AUGUSTA — The LePage administration is proposing a $530,000 school voucher program for low-income students to pay some of the transportation, tuition and residential costs of a non-religious private school or a public school in another district.
The program was included in the materials that DOE officials distributed Monday at a briefing for the Legislature’s Education Committee on education spending in the governor’s proposed $6.2 billion for the next biennium. The program was not discussed during the committee briefing, and it was unclear how the department would allocate the funds.
A DOE spokesman, David Connerty-Marin, said no one from the department would be available for comment on the proposal. But some legislators voiced immediate concerns.
“This is a vehicle to implement a voucher program without having an earnest conversation about it,” said Rep. Matthea Daughtry, D-Brunswick, who blasted the proposal and said it should have been introduced as its own bill, not included in LePage’s proposed budget.
The costs would be paid from the Choice and Opportunity Fund, an existing $530,000 fund that had been previously earmarked for a school that is now one of the state’s first charter schools, the Maine Academy of Natural Sciences at Good Will-Hinckley in Fairfield.
It would apply to students who qualify for free and reduced lunch under federal law, which in Maine is 44 percent of all students, or 84,000 students out of 189,000.
The head of the state teachers union questioned whether it was the best use of scarce funds for education.
“There isn’t money for the day-to-day costs of school. There isn’t money for retirement costs. But there is money for new programs that someone has decided take precedence,” said Lois Kilby-Chesley, president of the Maine Educators Association, which represents teachers. “These are pet projects. … The money is just being shifted around.”
According to the budget proposal, the commissioner “may” reimburse low-income families for:
• Some portion of transportation costs for students transferred from one school district to another. Currently those transfers must be approved through superintendent agreements or by the state education commissioner.
• The tuition and transportation costs to attend an approved private school or public school outside the student’s district. This would include town academies such as Thornton Academy or private schools like Waynflete School in Portland, for example, but not religious schools.
• Cost of residential services at a residential public charter school. The only residential charter school in the state is the Maine Academy of Natural Sciences in Fairfield.
Daughtry said financing is a concern, too.
“We have to be very careful where we allocate our funds right now,” Daughtry said.
Too often, she said, each legislative session brings lots of ideas that she described as “bright shiny toys” — new educational initiatives that are exciting, but lack funding or take money away from bread-and-butter needs at the district level.
Her Republican colleague, Michael McClellan, of Raymond, agreed. He said he supports voucher programs, but there are budgetary concerns.
“You have to really think about it,” McClellan said, noting that his district already has school choice and would pay tuition at other schools. “The problem is, we have got great public schools, but we legislators keep piling on (new mandates).”
There are 12 states plus the District of Columbia with school voucher programs, according to the National Conference of State Legislatures.
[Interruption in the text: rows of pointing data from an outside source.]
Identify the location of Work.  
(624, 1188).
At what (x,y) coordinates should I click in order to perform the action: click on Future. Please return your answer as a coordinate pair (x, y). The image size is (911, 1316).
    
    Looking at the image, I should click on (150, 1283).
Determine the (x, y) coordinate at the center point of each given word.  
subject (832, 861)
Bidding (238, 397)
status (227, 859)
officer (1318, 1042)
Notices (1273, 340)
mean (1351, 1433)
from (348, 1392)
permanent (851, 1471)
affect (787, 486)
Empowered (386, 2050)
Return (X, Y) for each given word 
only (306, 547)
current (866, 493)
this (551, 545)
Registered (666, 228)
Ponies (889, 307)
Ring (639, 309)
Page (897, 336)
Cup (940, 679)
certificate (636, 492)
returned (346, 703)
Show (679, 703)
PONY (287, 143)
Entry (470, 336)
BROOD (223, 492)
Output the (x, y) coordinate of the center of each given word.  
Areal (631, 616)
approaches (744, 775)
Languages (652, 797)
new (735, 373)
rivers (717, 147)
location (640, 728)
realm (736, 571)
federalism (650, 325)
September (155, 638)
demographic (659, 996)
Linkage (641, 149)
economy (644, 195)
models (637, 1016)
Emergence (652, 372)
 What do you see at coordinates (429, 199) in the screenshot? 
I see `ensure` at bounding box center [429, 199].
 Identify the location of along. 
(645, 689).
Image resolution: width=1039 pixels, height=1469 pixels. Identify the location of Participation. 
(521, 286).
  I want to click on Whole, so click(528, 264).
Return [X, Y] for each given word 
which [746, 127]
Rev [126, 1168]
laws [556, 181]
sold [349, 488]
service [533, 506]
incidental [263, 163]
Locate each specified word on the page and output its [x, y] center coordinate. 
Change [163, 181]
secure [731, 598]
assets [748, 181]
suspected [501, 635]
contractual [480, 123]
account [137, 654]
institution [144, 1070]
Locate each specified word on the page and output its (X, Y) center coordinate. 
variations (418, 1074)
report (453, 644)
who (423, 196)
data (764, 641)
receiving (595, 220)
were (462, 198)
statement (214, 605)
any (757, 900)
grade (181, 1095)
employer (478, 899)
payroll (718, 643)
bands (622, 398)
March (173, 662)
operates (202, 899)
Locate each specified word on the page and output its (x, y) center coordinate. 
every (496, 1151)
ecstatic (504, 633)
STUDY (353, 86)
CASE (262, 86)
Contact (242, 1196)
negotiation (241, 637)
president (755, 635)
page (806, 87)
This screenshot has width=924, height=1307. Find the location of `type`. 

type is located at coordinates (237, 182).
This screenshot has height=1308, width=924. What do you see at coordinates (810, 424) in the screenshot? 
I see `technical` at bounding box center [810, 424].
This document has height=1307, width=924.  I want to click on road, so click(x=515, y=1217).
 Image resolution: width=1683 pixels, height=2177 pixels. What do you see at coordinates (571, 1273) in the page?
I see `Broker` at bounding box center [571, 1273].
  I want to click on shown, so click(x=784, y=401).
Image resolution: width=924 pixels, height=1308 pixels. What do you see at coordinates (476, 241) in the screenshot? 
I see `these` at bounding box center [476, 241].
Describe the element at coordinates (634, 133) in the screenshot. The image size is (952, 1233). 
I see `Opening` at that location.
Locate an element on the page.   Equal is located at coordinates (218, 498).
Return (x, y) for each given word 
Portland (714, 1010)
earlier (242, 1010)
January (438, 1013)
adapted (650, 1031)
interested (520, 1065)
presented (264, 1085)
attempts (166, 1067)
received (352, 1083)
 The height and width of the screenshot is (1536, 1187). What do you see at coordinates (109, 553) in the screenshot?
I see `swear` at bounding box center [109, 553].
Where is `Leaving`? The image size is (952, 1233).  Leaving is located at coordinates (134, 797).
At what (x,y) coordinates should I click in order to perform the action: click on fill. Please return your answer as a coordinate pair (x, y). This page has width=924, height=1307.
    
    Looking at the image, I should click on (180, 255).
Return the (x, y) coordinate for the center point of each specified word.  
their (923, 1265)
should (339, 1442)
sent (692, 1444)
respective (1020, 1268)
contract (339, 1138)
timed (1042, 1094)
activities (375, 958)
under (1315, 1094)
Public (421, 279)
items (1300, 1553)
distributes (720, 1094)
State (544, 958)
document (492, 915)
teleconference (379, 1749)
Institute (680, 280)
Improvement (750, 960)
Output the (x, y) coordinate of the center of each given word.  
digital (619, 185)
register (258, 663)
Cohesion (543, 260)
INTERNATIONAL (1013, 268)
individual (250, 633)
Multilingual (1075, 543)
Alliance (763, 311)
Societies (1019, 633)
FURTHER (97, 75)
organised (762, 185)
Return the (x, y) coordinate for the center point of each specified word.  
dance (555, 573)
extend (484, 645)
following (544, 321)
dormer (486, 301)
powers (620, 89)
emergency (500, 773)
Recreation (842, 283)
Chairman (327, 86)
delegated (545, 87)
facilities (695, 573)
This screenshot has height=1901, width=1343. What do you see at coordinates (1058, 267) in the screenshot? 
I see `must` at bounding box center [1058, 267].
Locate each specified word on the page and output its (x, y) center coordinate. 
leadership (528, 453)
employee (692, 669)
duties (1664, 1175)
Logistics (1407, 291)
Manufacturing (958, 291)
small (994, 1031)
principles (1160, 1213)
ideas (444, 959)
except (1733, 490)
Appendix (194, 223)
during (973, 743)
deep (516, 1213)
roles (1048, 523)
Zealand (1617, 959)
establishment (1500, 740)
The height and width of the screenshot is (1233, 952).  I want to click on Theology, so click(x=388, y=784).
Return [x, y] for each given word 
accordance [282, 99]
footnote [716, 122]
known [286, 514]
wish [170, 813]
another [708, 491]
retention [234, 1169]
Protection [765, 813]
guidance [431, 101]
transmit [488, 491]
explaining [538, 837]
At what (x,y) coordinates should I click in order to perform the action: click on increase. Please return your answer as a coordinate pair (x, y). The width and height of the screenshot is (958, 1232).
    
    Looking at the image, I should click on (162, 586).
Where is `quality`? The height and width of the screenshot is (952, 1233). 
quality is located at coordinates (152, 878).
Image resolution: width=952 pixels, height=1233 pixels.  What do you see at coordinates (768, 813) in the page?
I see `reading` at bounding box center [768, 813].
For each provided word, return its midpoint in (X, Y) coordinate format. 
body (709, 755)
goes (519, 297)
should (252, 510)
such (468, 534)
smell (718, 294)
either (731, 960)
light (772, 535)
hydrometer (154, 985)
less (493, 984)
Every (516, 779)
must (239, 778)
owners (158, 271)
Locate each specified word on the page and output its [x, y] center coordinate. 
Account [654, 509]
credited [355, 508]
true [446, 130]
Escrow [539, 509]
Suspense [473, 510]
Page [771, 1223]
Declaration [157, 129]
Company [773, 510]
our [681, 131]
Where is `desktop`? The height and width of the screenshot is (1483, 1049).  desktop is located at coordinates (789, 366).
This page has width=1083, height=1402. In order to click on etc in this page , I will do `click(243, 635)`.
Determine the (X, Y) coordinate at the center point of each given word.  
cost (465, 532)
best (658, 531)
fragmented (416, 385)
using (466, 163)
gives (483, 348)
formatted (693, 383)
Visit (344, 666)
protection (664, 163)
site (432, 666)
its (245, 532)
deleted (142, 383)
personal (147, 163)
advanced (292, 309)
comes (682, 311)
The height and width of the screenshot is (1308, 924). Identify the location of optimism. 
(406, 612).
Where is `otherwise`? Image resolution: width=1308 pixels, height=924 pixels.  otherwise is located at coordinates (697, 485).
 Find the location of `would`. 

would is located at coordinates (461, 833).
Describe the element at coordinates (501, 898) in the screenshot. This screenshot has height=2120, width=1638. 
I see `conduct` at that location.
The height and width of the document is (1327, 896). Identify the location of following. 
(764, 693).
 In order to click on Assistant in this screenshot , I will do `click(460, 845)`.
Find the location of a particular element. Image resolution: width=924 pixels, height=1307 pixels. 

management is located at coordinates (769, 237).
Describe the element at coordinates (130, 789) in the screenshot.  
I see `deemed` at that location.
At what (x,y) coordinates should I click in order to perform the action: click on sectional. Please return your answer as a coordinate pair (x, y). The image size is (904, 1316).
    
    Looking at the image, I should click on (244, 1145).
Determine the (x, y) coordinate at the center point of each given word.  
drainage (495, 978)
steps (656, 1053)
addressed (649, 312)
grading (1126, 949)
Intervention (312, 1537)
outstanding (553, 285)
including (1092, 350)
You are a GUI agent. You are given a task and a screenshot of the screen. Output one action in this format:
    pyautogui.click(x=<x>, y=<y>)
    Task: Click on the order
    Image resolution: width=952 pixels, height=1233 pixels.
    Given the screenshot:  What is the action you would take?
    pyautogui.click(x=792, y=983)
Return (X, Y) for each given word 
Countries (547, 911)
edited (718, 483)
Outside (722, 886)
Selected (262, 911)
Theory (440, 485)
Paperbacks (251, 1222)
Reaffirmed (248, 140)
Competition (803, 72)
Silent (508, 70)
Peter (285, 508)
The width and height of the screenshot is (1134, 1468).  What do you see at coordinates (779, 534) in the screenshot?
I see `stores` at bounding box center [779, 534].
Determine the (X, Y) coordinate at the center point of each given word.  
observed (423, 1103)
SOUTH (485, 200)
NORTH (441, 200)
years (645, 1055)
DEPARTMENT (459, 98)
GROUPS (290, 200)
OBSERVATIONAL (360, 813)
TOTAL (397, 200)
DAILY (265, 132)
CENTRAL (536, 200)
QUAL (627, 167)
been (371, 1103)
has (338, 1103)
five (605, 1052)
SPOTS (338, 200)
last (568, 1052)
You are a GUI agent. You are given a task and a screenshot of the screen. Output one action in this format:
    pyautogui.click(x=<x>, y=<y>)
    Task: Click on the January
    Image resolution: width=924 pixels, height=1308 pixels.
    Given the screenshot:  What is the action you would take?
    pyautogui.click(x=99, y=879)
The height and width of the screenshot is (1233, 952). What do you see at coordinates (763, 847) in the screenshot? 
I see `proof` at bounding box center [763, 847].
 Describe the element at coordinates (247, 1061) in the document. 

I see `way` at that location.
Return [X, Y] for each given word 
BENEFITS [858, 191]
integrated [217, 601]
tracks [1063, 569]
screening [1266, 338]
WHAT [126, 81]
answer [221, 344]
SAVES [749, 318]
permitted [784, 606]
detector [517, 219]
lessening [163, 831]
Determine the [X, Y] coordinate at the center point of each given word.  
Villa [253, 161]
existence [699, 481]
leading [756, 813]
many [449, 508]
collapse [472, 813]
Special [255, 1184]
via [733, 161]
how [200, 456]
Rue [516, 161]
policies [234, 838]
Of those, four states plus D.C. offer them to low-income students or students from failing schools.
In 1989, the Wisconsin legislature passed the nation’s first modern school voucher program. In 2011, Indiana created the nation’s first statewide school voucher program for low-income students.
Under current Maine law, a school district that doesn’t have its own schools, or a contract with a nearby district, already pays the tuition for students to attend a public or approved private school. It was unclear Monday if the proposed fund could offset those local costs.
Other lawmakers agreed they needed to discuss the issue.
“For years I’ve strongly opposed vouchers. I think it weakens the commitment to our public schools,” said Rep. Brian Hubbell, D-Bar Harbor. “At what point are you actually signaling a lack of support for public education?”